=== GIVEN PASSAGE ===

Political opposition: Some political parties continue to actively oppose the mandates citing a fight for the constitutional and religious rights of South Africans (here).

Vaccination certificate. There are difficulties in accessing vaccination certificates, for example when people have entered incorrect details on EVDS, the clinical admin hasn’t been done recording their vaccination or for people who change their phone number. Queries about certificates and mandates made up 61.5% of all engagements on various platforms, especially in calls to the Covid contact centre

This was followed by messaging around effectiveness of the vaccines and vaccination among children (see the graph on the below).

 

Very low new vaccinations, and rising booster hesitancy. There are very few first vaccinations of people who haven’t vaccinated so far (around 15,000 per day, 0.04% of adults in SA). Also after a previous rush, vaccine booster uptake has decreased significantly largely due to misinformation as well as people losing hope as infections can even occur after receiving the booster. First, relatively mild Omicron infections led people to believe that they don’t need boosters (here). Second, Facebook posts indicate hopelessness as people see their loved ones and colleagues getting infected even after receiving the booster vaccines (here).

===

EXERCISE DIRECTIONS>
How would the paragraph in the vaccination passage that begins "Very low new vaccinations" read as a short bulleted list that keeps its main facts? These records were drawn from a separate source.

=== THE DATA ===

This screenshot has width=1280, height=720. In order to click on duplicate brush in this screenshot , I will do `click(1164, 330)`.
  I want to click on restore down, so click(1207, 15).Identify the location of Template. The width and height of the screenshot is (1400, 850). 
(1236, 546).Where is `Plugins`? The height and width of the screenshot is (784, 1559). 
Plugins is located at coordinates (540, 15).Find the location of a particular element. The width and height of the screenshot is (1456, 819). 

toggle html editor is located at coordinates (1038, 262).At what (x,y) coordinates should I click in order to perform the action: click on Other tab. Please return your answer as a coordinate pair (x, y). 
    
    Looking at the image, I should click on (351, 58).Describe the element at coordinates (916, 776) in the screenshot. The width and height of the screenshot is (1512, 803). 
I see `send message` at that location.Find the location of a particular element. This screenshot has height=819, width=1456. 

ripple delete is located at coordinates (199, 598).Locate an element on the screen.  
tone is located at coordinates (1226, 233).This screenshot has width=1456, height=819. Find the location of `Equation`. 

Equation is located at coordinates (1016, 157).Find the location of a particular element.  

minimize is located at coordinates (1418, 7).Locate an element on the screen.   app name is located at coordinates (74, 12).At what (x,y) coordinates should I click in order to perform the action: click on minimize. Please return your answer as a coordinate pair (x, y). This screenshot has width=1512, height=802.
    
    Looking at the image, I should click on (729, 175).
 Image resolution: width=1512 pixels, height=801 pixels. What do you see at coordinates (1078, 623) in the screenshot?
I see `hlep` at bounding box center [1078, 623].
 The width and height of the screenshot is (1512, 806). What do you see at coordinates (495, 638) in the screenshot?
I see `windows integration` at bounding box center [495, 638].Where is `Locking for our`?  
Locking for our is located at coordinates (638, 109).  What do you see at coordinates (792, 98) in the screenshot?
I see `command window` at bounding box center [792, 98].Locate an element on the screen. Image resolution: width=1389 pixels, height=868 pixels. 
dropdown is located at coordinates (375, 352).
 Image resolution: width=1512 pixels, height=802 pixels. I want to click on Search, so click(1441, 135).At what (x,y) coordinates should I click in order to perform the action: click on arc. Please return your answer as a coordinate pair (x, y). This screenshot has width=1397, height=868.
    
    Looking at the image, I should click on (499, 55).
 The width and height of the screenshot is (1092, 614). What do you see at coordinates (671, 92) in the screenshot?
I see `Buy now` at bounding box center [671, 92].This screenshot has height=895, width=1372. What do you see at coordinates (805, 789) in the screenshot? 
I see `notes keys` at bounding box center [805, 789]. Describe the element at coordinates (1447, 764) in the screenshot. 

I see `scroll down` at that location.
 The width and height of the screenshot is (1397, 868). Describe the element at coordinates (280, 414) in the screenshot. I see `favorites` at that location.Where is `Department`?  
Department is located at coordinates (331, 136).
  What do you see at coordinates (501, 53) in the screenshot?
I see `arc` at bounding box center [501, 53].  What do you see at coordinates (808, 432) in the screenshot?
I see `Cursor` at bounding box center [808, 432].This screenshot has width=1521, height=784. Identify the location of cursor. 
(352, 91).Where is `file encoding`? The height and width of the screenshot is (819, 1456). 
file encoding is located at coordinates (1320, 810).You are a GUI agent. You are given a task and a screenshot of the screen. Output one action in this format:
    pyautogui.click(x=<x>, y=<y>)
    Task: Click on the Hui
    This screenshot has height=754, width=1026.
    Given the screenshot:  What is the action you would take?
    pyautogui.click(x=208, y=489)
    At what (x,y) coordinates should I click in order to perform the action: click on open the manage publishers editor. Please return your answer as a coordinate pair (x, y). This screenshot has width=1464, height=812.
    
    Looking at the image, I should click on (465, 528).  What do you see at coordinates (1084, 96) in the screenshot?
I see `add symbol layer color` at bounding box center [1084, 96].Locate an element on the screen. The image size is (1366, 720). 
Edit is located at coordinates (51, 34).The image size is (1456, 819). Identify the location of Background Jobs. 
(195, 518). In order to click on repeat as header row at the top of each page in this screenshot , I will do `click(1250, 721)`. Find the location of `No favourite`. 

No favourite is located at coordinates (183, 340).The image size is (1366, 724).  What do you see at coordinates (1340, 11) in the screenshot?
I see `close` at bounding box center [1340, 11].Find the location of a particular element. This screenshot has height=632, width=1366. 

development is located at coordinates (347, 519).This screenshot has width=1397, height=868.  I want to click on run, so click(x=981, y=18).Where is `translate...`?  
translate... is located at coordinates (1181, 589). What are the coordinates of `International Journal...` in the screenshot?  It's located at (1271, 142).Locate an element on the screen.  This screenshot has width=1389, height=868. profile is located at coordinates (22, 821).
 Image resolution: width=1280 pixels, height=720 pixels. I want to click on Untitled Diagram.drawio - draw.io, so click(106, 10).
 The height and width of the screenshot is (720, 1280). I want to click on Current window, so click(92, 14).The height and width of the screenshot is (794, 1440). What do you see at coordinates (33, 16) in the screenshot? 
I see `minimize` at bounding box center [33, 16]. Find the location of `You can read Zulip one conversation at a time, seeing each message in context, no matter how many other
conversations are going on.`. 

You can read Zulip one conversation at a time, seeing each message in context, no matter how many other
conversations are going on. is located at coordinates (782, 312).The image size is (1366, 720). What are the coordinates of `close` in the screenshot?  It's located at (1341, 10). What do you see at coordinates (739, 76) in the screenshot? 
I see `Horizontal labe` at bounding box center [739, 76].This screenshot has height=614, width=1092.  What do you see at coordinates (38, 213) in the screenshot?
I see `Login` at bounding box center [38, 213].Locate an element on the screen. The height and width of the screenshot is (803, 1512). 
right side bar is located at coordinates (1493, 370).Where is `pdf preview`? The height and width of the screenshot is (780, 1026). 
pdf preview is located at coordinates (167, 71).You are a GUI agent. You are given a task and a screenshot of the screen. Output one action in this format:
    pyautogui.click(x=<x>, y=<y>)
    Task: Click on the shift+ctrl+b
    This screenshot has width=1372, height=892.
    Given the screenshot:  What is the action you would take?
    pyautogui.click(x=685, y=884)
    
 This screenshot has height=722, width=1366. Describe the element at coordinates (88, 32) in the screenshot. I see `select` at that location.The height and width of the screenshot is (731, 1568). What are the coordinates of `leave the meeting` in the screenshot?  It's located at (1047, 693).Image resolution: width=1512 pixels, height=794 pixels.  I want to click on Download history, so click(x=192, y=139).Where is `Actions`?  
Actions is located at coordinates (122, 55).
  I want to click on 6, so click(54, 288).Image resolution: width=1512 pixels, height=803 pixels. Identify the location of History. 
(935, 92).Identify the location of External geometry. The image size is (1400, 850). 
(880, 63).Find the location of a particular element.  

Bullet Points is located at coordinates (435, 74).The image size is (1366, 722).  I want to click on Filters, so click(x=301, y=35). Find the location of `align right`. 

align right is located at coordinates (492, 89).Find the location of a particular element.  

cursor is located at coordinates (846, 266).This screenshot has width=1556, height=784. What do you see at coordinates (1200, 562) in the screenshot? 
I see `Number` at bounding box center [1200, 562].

===

TASK OUTPUT>
- Very few unvaccinated people are getting first doses: around 15,000 per day, 0.04% of adults in SA.
- After an earlier rush, booster uptake has dropped significantly, largely due to misinformation and to people losing hope because infections can occur even after a booster.
- Relatively mild Omicron infections led people to believe they don't need boosters.
- Facebook posts show hopelessness as people see loved ones and colleagues infected even after receiving boosters.